Basskats cast wide net for success

Competition team will fish next tournament March 11


photo or infographic by Basskats

WOO HOO. Dressed to keep warm during the cold day on the lake, sophomore Mason Lightfoot almost hits the 10 pound mark at Toledo Bend. Lightfoot fishes with sophomore Mark Smith for the Basskats.

Lake Limestone. Lake Conroe. Lake Sam Rayburn. These all sound like nice places to camp with the family or spend a relaxing day with skiing and watersports. 

But for the members of the Basskats, these places are the venues for competition. They are the outlets for their passion. This is their place to represent their school in the sport they love the most: bass fishing.

The team has worked all season to keep in the top of the rankings. They will compete next at Lake Limestone on March 11.

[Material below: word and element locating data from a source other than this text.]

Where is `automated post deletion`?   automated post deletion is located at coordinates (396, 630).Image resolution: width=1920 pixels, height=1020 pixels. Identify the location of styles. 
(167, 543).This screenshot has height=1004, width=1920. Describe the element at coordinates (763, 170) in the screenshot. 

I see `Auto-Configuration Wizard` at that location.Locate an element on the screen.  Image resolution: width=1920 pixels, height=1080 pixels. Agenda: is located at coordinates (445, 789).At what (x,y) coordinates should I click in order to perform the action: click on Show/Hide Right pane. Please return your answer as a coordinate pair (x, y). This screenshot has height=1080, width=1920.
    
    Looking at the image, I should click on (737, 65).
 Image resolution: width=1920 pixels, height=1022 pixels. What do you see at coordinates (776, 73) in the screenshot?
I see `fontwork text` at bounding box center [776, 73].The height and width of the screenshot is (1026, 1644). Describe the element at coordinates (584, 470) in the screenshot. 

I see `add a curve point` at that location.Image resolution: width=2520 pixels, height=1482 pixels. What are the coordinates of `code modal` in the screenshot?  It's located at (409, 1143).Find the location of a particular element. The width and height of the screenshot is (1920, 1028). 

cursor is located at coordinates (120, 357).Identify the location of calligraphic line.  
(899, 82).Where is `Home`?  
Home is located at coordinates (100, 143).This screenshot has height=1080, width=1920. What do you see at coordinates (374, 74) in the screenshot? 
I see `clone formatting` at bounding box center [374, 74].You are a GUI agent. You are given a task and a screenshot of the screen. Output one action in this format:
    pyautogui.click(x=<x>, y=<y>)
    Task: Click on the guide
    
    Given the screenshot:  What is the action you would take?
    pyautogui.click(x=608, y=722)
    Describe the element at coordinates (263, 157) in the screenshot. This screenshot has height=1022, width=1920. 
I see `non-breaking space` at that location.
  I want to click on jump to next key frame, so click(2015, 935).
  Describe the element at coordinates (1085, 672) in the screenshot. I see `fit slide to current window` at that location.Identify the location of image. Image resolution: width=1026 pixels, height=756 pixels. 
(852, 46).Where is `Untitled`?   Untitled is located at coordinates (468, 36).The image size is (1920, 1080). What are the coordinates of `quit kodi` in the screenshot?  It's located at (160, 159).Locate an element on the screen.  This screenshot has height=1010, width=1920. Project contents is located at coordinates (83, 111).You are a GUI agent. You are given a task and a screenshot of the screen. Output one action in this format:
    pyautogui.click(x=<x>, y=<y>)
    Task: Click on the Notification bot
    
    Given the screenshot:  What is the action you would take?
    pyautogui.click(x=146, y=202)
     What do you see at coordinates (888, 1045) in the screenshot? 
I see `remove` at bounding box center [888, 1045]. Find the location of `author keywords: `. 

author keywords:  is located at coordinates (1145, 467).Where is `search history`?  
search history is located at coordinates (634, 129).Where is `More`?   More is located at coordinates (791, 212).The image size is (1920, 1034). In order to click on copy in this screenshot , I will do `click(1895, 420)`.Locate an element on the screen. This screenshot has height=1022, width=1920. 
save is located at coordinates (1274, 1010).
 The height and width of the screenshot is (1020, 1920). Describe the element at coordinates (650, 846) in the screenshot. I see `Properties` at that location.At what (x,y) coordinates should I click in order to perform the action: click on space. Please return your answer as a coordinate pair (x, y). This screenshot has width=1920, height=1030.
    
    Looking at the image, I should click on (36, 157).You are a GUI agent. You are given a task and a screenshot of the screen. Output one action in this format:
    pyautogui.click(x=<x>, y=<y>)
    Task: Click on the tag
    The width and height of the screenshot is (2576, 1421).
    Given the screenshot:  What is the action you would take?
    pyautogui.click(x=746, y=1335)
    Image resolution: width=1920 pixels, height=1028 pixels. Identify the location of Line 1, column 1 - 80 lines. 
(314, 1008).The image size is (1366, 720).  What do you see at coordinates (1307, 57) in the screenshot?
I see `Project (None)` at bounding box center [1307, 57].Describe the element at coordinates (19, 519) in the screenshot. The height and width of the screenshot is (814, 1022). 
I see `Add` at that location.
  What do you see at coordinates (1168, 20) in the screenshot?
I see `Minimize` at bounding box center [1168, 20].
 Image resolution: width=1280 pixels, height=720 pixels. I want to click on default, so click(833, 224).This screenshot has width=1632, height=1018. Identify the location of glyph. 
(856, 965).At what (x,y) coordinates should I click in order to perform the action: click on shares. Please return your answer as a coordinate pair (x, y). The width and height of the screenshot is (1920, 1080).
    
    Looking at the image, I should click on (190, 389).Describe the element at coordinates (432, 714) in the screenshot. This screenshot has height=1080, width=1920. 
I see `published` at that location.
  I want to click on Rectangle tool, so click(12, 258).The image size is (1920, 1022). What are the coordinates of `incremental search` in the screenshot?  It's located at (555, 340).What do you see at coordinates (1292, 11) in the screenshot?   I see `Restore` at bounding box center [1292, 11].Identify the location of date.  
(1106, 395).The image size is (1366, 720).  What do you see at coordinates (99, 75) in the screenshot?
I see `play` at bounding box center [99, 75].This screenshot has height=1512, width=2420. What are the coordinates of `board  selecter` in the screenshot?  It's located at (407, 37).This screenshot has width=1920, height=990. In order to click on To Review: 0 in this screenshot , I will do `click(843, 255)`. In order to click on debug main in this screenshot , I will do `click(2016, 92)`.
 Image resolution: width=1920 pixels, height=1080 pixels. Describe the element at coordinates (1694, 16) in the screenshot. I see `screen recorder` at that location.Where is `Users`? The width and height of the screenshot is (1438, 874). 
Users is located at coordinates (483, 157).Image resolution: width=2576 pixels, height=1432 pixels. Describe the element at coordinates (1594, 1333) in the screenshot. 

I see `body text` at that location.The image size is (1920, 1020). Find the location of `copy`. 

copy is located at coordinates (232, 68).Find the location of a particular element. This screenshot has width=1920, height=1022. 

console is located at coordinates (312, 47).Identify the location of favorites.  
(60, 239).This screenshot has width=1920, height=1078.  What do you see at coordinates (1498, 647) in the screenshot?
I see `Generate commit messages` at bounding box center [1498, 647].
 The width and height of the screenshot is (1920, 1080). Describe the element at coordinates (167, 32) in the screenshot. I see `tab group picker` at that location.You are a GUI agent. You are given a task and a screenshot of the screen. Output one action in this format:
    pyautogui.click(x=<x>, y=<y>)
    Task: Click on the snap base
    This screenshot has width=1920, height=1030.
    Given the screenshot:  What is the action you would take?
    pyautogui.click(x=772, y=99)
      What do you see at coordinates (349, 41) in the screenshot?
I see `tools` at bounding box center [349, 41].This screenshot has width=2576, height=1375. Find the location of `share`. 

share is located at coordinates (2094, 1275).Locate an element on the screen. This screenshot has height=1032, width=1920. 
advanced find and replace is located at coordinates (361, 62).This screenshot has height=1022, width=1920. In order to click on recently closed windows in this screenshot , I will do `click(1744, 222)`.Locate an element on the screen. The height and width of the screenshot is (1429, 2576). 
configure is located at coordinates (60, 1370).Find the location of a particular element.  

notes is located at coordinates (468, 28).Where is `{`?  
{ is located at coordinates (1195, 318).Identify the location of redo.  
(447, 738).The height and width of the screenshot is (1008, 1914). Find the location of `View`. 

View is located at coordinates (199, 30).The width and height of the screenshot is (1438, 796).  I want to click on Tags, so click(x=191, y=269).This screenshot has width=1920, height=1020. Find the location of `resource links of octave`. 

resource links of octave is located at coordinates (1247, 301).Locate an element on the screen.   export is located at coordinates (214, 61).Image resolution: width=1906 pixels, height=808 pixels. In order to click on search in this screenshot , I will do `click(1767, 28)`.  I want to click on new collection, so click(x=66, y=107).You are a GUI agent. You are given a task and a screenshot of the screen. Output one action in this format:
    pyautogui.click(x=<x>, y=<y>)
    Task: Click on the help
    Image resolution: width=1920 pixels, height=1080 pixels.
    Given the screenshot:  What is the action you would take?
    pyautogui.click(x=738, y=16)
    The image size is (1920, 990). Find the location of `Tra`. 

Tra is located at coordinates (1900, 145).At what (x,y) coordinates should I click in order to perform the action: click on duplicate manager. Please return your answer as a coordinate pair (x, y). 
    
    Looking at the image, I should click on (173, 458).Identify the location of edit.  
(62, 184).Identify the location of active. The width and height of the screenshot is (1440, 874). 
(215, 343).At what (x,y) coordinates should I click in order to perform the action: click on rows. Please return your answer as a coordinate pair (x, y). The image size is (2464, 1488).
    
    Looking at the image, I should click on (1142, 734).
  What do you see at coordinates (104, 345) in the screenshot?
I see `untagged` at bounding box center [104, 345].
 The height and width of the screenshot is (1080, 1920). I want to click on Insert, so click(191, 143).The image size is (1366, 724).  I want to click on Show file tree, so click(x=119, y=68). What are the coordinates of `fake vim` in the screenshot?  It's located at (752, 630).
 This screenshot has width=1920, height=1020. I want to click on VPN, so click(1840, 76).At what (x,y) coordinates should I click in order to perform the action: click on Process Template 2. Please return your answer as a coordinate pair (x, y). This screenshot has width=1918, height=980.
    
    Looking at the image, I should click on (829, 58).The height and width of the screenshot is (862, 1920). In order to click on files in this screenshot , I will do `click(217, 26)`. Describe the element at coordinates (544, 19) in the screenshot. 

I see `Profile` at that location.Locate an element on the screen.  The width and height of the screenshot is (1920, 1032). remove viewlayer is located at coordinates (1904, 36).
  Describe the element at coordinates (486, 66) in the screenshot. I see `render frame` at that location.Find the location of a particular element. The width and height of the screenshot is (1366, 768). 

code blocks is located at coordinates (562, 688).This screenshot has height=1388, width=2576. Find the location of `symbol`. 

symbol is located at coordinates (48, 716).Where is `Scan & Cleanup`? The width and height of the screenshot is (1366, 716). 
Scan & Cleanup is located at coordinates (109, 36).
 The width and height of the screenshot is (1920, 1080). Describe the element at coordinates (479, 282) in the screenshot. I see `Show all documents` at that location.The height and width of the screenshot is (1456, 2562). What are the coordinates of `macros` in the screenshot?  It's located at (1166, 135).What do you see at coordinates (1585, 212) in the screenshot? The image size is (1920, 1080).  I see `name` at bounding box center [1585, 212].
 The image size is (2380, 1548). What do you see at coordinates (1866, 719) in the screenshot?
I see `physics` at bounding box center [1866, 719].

“It’s a fun experience to be on the fishing team,” sophomore Connor Minchew said. “ If you have a boat or find someone with a boat, then I’d recommend you join.”

ALL ABOUT THAT BASS. Showing off their results at Toledo Bend sophomore Mallori Mitchell and freshman Reed Ragan caught five fish with a total of 12.68 pounds. (photo or infographic by Basskats)

The fishers crave the rush when making a big catch.

“I like fishing because anytime I catch a fish it’s kind of addicting,” sophomore Mallori Mitchell said. “It makes me want to keep going.”

Leading the team is the combo of Johnny Hudson and Garrett Wilson. They are currently ranked ninth in the Bayou City division of the Texas High School Bass Association. Like most competitors, they have to scout their spots before competitions. 

“I always prepare by going out on the lake a couple of weeks prior and the Friday before,” sophomore Garret Wilson said. “This helps me figure out where the fish are and how I will catch them.”

On competition day, the anglers have an early start and the competition ends late in the afternoons. 

“Preparation for competition really starts the day before,” junior Colton Bearden said. “You want to get all your rods ready for the morning because you have to wake up early. I wake up around 4:00 a.m. on a tournament day, and we get to the boat ramp around 5:30 a.m. We launch the boat at 6:00 a.m., the first cast is at 7:00 a.m. and the final cast is at 3:00 p.m.”

There is a question about whether or not fishing is a sport, but being on the lake for hours on end takes stamina, preparing, skill and luck. 

LEADER OF THE PACK. Weighing in an impressive catch, sophomore Garrett Wilson ends the day at the Toledo Bend tournament. (photo or infographic by Basskats )

“I push myself as far as I can go because there are tournaments where I’ll be fishing for a whole week straight from dusk till dawn and that takes endurance,” Wilson said. “And just as other sports like baseball or football you have to practice to get better and that’s the same with fishing.”

The fact that the competition must stay silent on the boat is just a rumor. While on the lake fishermen can talk as much as they want.

“You don’t have to be quiet at all, but slamming things down isn’t the way to go,” freshman Reed Ragan said. “That’s just what your parents tell you when they want you to be quiet.”

Fishing competitively can be a stepping stone to a career on the lake. Being seen by sponsors and other competitors can help make connections to a professional career.

“I like being on the fishing team because when I get older, I’m trying to go pro,” sophomore Minchew said. “And it’s not more of a money thing, It’s more of a passion. So I like doing it every day.”